It is advantageous to delete genes from expression hosts, where the gene deficiency can be cured by the transformed expression vector. Known methods may be used to obtain a fungal host cell having one or more inactivated genes. Gene inactivation may be accomplished by complete or partial deletion, by insertional inactivation or by any other means that renders a gene nonfunctional for its intended purpose, such that the gene is prevented from expression of a functional protein. A gene from a Trichoderma sp. or other filamentous fungal host that has been cloned can be deleted, for example, cbh1, cbh2, egl1, and egl2 genes. Gene deletion may be accomplished by inserting a form of the desired gene to be inactivated into a plasmid by methods known in the art.

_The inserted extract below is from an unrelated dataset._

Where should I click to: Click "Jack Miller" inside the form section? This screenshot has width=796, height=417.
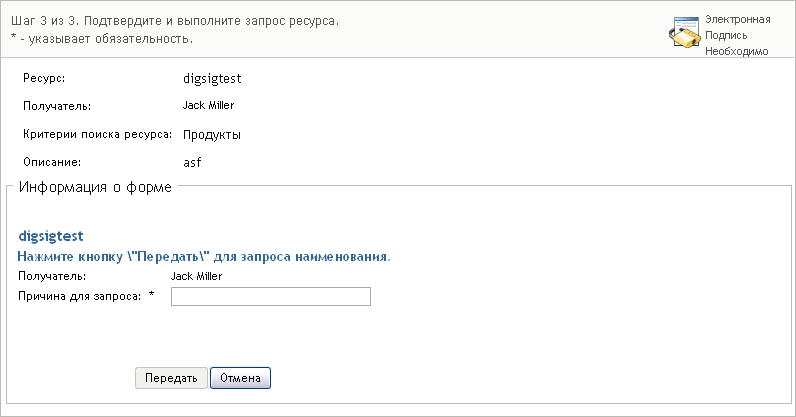(x=196, y=276)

Introduction of a DNA construct or vector into a host cell includes techniques such as transformation; electroporation; nuclear microinjection; transduction; transfection, e.g., lipofection mediated and DEAE-Dextrin mediated transfection; incubation with calcium phosphate DNA precipitate; high velocity bombardment with DNA-coated microprojectiles; and protoplast fusion. General transformation techniques are known in the art. See, e.g., Sambrook et al. (2001), supra. The expression of heterologous protein in Trichoderma is described, for example, in U.S. Pat. No. 6,022,725. Reference is also made to Cao et al. (2000) Science 9:991-1001 for transformation of Aspergillus strains. Genetically stable transformants can be constructed with vector systems whereby the nucleic acid encoding a β-galactosidase is stably integrated into a host cell chromosome. Transformants are then selected and purified by known techniques.

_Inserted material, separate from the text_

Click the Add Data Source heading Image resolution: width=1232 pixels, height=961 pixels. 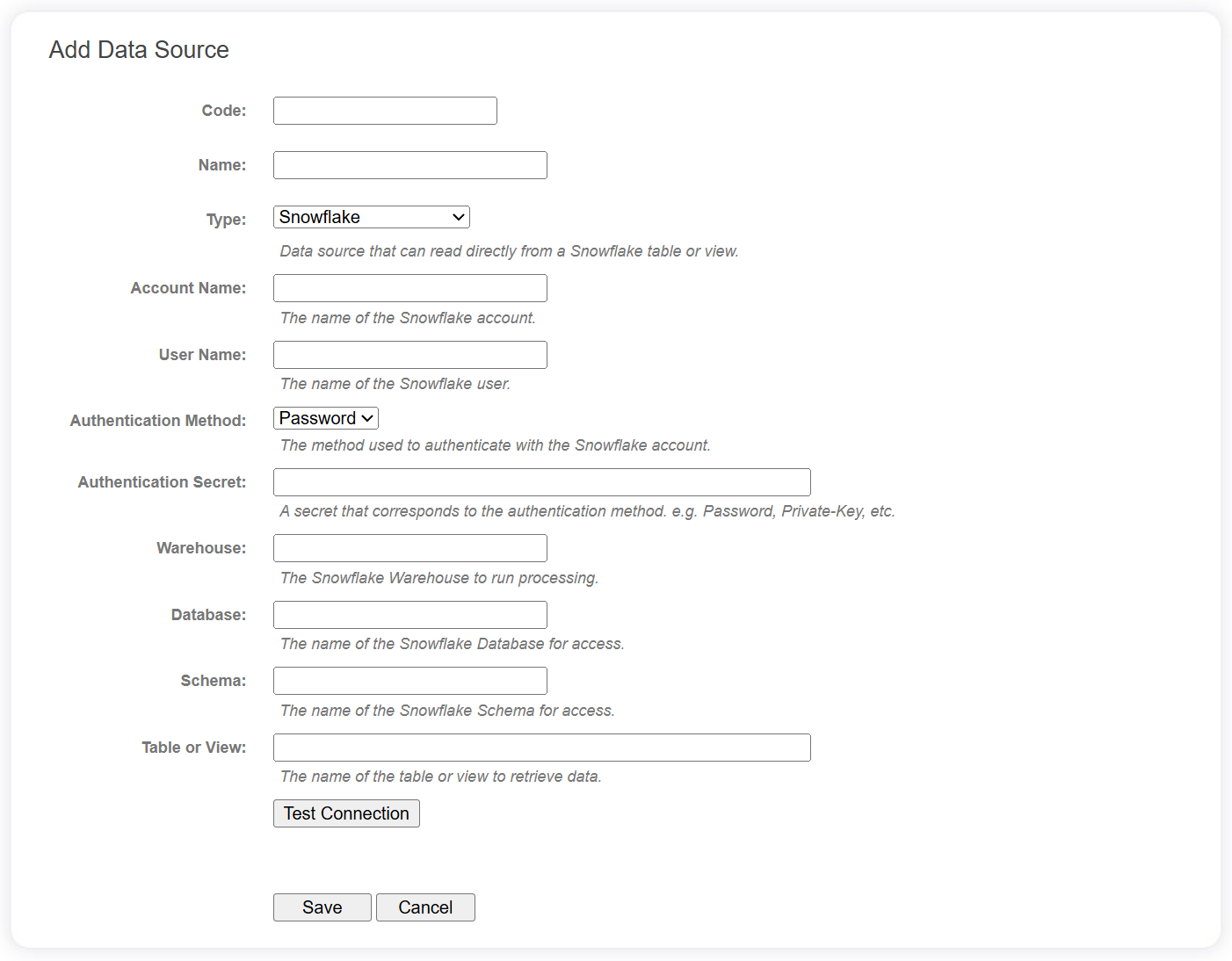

A method of producing a β-galactosidase may comprise cultivating a host cell as described above under conditions conducive to the production of the enzyme and recovering the enzyme from the cells and/or culture medium.
The medium used to cultivate the cells may be any conventional medium suitable for growing the host cell in question and obtaining expression of a β-galactosidase. Suitable media and media components are available from commercial suppliers or may be prepared according to published recipes (e.g., as described in catalogues of the American Type Culture Collection).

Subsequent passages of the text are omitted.